Looking back twenty-five years, do you feel like someone who has blazed a trail and made a difference for others, specifically women, in the DJ booth? You know, I don’t know. I see it all about the music in a way. I remember thinking when people would tell me “girls don’t do this,” if you put a curtain in front of each one of us, it would totally be about the music and not about the person playing it. When I started remixing, there were not a lot of women doing it. My friend DJ Irene, who I love, was one and Susan Morabito, who is an amazing and brilliant DJ, was another and there were a few here and there, but there were no woman remixers when I started. We all were doing something different back then. I had my radio experience and played a lot of different types of music. I remember someone told me I had to pick a genre and stick with it. I said, “Why? That’s boring.” It’s a different world now. Looking back, I may have been a trailblazer. There were women before me and I hope that there are many to come after me.
Speaking of what you are doing now, “Peace Love and Music” is amazing! I appreciate that so much. You never know what people are going to connect to, and its great that they are loving this. It’s such a different record than what people may be used to right now, but it is doing really well. It is twenty-one on the Billboard chart right now!

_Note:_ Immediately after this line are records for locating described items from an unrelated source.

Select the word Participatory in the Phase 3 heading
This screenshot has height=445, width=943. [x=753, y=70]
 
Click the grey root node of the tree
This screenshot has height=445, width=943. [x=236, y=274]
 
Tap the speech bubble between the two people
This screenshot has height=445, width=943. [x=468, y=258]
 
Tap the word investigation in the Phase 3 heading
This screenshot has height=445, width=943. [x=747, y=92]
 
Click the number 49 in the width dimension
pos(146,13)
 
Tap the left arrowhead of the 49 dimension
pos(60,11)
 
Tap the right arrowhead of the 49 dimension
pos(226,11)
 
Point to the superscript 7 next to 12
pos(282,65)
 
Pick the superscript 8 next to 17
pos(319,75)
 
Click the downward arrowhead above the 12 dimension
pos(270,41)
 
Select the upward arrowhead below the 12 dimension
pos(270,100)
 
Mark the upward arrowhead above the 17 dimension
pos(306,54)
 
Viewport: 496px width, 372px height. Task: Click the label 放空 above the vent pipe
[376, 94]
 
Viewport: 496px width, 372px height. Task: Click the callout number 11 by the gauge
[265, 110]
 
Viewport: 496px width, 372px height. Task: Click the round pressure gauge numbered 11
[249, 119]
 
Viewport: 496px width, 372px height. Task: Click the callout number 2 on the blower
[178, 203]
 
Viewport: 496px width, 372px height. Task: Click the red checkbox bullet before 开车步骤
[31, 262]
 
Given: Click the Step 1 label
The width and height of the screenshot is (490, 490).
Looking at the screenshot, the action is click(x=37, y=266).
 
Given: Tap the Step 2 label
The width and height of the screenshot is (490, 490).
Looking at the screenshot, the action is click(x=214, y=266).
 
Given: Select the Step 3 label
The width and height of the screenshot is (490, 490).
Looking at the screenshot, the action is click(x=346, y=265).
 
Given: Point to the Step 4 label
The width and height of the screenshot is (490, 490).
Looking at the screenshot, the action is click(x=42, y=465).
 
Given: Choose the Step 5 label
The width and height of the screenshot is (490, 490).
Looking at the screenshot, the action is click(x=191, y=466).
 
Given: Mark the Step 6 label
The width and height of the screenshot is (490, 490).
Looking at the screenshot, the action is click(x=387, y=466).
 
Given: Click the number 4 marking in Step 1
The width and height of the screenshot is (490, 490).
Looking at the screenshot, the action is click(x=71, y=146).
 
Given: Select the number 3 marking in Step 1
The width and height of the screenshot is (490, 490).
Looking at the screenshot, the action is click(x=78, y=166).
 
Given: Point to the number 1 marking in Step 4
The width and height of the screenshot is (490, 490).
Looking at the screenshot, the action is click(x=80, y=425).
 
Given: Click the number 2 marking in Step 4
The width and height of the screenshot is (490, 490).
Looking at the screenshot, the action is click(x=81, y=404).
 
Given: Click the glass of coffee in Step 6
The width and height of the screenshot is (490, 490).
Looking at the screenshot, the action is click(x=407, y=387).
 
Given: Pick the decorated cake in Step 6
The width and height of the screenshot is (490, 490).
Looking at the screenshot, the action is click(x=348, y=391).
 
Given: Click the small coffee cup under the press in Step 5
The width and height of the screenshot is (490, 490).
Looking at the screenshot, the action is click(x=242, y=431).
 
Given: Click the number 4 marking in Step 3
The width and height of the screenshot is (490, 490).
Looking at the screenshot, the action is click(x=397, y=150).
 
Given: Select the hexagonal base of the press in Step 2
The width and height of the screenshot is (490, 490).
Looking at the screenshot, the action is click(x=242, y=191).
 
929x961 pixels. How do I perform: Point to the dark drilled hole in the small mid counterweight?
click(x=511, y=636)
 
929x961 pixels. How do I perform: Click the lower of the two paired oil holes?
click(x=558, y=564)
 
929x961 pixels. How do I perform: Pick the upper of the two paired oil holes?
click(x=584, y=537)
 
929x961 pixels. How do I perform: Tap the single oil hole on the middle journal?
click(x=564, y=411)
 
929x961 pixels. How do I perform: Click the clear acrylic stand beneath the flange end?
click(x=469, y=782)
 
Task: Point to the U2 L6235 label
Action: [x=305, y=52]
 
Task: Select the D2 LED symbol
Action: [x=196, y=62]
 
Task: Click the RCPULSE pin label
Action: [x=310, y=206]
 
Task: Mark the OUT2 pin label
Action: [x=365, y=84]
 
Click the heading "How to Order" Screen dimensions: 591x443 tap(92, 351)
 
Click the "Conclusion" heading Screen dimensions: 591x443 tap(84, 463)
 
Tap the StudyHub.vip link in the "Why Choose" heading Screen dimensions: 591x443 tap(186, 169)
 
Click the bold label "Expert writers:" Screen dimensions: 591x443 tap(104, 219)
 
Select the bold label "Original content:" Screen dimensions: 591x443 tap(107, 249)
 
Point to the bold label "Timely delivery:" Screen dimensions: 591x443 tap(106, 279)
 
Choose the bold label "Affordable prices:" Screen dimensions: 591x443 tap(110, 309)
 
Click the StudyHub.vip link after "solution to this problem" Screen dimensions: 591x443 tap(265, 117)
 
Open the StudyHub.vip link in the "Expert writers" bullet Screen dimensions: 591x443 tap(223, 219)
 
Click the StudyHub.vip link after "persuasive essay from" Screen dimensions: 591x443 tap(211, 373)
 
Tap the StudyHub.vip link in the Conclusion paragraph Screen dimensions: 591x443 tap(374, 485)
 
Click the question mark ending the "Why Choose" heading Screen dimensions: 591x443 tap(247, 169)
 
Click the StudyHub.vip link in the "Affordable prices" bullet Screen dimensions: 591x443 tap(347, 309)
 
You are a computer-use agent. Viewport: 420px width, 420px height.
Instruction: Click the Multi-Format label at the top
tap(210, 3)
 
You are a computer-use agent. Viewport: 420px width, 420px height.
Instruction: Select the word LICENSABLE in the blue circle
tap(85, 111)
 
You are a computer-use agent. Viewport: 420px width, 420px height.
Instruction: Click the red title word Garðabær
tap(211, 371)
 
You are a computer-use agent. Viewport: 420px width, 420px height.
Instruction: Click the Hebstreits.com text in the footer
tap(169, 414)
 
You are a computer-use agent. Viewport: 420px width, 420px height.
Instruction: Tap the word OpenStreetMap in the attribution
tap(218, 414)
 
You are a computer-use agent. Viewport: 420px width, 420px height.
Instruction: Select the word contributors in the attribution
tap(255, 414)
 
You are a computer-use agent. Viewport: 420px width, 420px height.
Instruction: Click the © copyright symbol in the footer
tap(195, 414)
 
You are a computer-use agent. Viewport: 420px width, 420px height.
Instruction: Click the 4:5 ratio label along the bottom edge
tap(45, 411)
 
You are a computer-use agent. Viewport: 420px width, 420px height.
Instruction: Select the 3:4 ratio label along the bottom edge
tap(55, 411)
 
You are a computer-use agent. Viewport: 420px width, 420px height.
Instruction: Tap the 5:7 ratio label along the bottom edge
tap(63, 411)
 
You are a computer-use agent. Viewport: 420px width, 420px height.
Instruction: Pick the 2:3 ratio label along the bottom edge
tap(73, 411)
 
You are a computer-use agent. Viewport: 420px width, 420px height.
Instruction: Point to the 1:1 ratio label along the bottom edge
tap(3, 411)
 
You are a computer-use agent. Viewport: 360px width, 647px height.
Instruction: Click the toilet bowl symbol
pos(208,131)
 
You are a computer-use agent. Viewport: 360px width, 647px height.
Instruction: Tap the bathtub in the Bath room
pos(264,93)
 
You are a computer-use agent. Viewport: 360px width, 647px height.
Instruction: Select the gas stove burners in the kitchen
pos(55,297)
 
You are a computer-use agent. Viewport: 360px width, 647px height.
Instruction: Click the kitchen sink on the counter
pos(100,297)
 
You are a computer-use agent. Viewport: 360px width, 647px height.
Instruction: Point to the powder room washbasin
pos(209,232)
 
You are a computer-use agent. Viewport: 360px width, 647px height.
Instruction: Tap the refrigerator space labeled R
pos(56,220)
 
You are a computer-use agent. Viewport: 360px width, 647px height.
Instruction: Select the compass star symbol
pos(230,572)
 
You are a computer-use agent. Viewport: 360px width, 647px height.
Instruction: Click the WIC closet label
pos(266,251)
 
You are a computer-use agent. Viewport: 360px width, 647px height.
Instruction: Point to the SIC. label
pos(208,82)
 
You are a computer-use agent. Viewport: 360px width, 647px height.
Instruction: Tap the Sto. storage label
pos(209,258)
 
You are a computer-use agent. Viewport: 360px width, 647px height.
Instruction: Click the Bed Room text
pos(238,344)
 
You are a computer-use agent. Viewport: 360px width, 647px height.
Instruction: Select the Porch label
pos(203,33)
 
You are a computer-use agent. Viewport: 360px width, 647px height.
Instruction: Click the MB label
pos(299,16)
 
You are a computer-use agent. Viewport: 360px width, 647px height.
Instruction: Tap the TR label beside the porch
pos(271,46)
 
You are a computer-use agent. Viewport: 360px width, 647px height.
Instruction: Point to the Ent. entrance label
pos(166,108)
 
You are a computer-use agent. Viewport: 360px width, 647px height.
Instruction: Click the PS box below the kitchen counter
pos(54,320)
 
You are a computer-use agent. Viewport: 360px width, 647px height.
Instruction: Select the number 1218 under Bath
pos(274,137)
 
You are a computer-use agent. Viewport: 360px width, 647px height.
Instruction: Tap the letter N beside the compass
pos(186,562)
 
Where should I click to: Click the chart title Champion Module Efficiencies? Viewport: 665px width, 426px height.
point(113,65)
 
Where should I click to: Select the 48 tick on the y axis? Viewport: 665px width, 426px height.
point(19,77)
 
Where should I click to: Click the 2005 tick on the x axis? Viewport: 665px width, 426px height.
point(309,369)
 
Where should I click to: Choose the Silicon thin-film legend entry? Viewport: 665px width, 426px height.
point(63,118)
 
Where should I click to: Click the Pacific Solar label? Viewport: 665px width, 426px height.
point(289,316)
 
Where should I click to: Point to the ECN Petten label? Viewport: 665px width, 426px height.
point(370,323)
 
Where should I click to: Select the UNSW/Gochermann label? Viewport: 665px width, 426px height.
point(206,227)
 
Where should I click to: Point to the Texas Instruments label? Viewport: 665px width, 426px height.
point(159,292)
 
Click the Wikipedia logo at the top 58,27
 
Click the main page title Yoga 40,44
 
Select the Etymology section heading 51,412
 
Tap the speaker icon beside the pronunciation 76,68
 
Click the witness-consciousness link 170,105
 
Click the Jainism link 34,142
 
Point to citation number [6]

Twenty-five years down, and there is no doubt another twenty-five years left. What’s next?(Laughing) There better be another twenty-five left! I have been exploring television and I started writing a book. People always said I should, so I have started that. I have done a couple songs for some shows on Netflix too. I saw “The L Word” is coming back too, and I would love to be a character on that show. Who wouldn’t want to sleep with Jennifer Beals!? (Laughing) I have always had my hand in different things. I took a break from touring to focus on original productions. I have done every remix it seems. I will always remix if I am inspired, but I would like to do what Shep (Pettibone) did and start from scratch; “Peace Love and Music” is a good place to start. I want to send positive messages out. I am kind of a happy girl. I have some more records coming down the pipeline that I have been working on, but I want to focus on my music. I have been working with radio again, too. I have a radio show on iHeart. I am kind of going back to the basics. I am getting into the music again and how it is being done now, and I am loving it. I am taking what works and where I was happiest and putting them back in my life.